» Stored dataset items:
+++++

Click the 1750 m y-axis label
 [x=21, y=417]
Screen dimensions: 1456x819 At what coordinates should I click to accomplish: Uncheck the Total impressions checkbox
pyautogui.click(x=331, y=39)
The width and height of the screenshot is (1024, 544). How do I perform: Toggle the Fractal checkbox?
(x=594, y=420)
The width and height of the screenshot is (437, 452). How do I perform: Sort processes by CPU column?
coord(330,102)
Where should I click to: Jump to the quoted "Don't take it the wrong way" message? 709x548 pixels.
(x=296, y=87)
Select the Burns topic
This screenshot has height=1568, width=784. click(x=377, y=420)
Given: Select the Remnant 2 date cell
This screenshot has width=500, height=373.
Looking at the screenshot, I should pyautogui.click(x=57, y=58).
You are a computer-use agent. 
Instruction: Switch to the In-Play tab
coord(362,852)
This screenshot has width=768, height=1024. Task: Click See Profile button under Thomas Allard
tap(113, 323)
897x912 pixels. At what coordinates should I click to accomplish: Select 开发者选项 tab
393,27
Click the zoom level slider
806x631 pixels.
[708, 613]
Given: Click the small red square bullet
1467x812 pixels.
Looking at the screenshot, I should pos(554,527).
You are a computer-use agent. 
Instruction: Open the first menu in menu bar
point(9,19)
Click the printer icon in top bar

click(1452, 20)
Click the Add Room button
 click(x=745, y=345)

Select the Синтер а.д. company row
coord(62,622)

+++++

Copy verbatim the lines starting at the line that contains "Where should I" and ending at the line that contains "coord(362,852)", including both of those lines.

Where should I click to: Jump to the quoted "Don't take it the wrong way" message? 709x548 pixels.
(x=296, y=87)
Select the Burns topic
This screenshot has height=1568, width=784. click(x=377, y=420)
Given: Select the Remnant 2 date cell
This screenshot has width=500, height=373.
Looking at the screenshot, I should pyautogui.click(x=57, y=58).
You are a computer-use agent. 
Instruction: Switch to the In-Play tab
coord(362,852)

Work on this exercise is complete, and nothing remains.